With the arrival of the Communist Party of Sri Lanka to run the Ministry of Housing and Construction and the subsequent politicization of the SEC, Don Gunasena departed to the United Kingdom. In the UK he joined Sir William Halcrow & Partners.

Don Gunasena returned to Sri Lanka and joined the Mahaweli Development Board (MDB) and was involved in the design and construction of the Polgolla Dam and Bowatenna Dam. In 1977, he returned to SEC as the Chairman.
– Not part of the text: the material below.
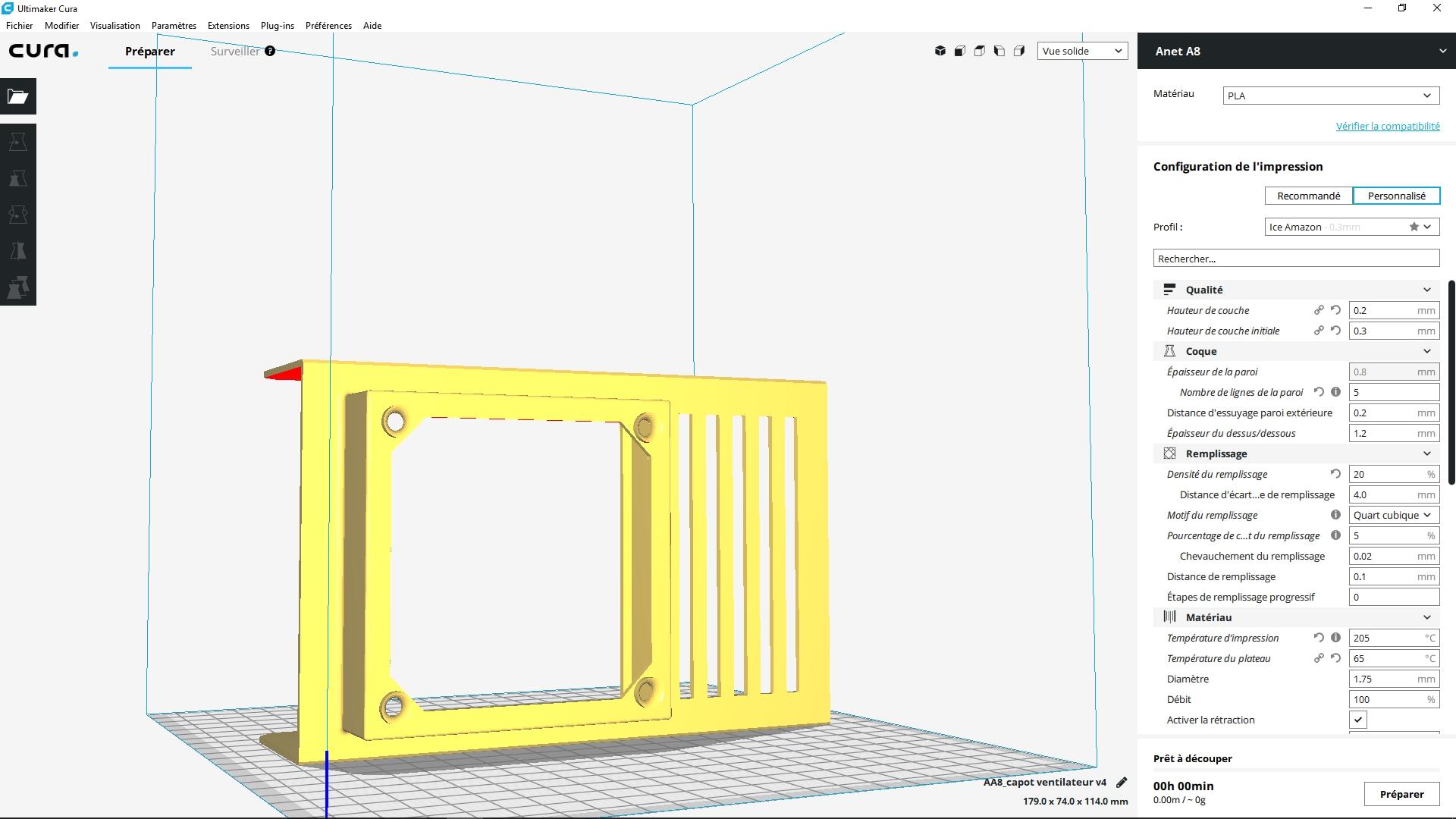The image size is (1456, 819).
Task: Open file with the folder icon
Action: 18,96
With the enactment of the Mahaweli Authority in 1979, Don Gunasena was appointed Director Head Works. (Note: The main function of the division was to manage the completed projects under the Mahaweli Development programme, including Administration, Operation, and Maintenance work.) He managed some of the most notable engineerings works in the country including the Polgolla, Randenigala, Victoria, Kotmale, and Rantembe Dams and related hydroelectric power stations. He retired in the mid-1990s with a view towards migrating to Australia in 1999. In his retired life he authored a book Buddha's Principle of Relativity: Mind-Body Stress, and was published in 2018.

==Family and personal life==
Don Gunasena was born on 25 May 1924 to Don Hendrik and Dona Catherina Athukorala. He married Irangani Seneviratne in August 1957, and had three children. In January 1999, he migrated to Sydney, Australia with his wife.